Task statement:
Please set down each line of the data again, unchanged.

=-=-=-=-=

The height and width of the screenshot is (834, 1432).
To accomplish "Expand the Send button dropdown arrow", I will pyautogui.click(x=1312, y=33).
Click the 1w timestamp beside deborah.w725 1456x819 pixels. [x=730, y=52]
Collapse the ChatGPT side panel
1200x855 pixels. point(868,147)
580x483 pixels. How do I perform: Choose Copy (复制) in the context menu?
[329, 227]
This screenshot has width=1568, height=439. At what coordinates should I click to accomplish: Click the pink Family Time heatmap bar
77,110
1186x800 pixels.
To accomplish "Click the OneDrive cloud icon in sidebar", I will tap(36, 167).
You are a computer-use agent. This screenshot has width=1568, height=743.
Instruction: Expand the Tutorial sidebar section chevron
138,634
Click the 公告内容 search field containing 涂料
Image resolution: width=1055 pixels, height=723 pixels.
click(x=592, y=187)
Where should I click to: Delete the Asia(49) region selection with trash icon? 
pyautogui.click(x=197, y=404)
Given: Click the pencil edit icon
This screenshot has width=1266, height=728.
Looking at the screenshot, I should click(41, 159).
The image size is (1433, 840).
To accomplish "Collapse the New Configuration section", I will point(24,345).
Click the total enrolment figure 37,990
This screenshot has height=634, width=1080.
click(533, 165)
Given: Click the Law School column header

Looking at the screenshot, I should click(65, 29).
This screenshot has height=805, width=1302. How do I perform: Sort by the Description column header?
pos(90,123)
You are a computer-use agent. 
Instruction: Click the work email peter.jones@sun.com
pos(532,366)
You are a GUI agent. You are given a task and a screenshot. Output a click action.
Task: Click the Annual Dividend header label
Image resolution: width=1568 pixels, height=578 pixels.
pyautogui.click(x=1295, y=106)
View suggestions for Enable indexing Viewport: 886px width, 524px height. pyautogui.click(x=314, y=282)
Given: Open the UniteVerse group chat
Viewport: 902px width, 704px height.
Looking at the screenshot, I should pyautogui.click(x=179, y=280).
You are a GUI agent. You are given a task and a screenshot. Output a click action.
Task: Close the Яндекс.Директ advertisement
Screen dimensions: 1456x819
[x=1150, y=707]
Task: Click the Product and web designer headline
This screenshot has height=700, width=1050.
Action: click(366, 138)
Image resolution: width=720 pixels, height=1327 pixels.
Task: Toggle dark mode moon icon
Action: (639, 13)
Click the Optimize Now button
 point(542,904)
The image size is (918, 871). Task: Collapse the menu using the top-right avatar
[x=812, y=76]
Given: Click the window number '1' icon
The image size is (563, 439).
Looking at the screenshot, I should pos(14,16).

=-=-=-=-=

Answer space:
The height and width of the screenshot is (834, 1432).
To accomplish "Expand the Send button dropdown arrow", I will pyautogui.click(x=1312, y=33).
Click the 1w timestamp beside deborah.w725 1456x819 pixels. [x=730, y=52]
Collapse the ChatGPT side panel
1200x855 pixels. point(868,147)
580x483 pixels. How do I perform: Choose Copy (复制) in the context menu?
[329, 227]
This screenshot has width=1568, height=439. At what coordinates should I click to accomplish: Click the pink Family Time heatmap bar
77,110
1186x800 pixels.
To accomplish "Click the OneDrive cloud icon in sidebar", I will tap(36, 167).
You are a computer-use agent. This screenshot has width=1568, height=743.
Instruction: Expand the Tutorial sidebar section chevron
138,634
Click the 公告内容 search field containing 涂料
Image resolution: width=1055 pixels, height=723 pixels.
click(x=592, y=187)
Where should I click to: Delete the Asia(49) region selection with trash icon? 
pyautogui.click(x=197, y=404)
Given: Click the pencil edit icon
This screenshot has width=1266, height=728.
Looking at the screenshot, I should click(41, 159).
The image size is (1433, 840).
To accomplish "Collapse the New Configuration section", I will point(24,345).
Click the total enrolment figure 37,990
This screenshot has height=634, width=1080.
click(533, 165)
Given: Click the Law School column header

Looking at the screenshot, I should click(65, 29).
This screenshot has height=805, width=1302. How do I perform: Sort by the Description column header?
pos(90,123)
You are a computer-use agent. 
Instruction: Click the work email peter.jones@sun.com
pos(532,366)
You are a GUI agent. You are given a task and a screenshot. Output a click action.
Task: Click the Annual Dividend header label
Image resolution: width=1568 pixels, height=578 pixels.
pyautogui.click(x=1295, y=106)
View suggestions for Enable indexing Viewport: 886px width, 524px height. pyautogui.click(x=314, y=282)
Given: Open the UniteVerse group chat
Viewport: 902px width, 704px height.
Looking at the screenshot, I should pyautogui.click(x=179, y=280).
You are a GUI agent. You are given a task and a screenshot. Output a click action.
Task: Close the Яндекс.Директ advertisement
Screen dimensions: 1456x819
[x=1150, y=707]
Task: Click the Product and web designer headline
This screenshot has height=700, width=1050.
Action: click(366, 138)
Image resolution: width=720 pixels, height=1327 pixels.
Task: Toggle dark mode moon icon
Action: (639, 13)
Click the Optimize Now button
 point(542,904)
The image size is (918, 871). Task: Collapse the menu using the top-right avatar
[x=812, y=76]
Given: Click the window number '1' icon
The image size is (563, 439).
Looking at the screenshot, I should pos(14,16).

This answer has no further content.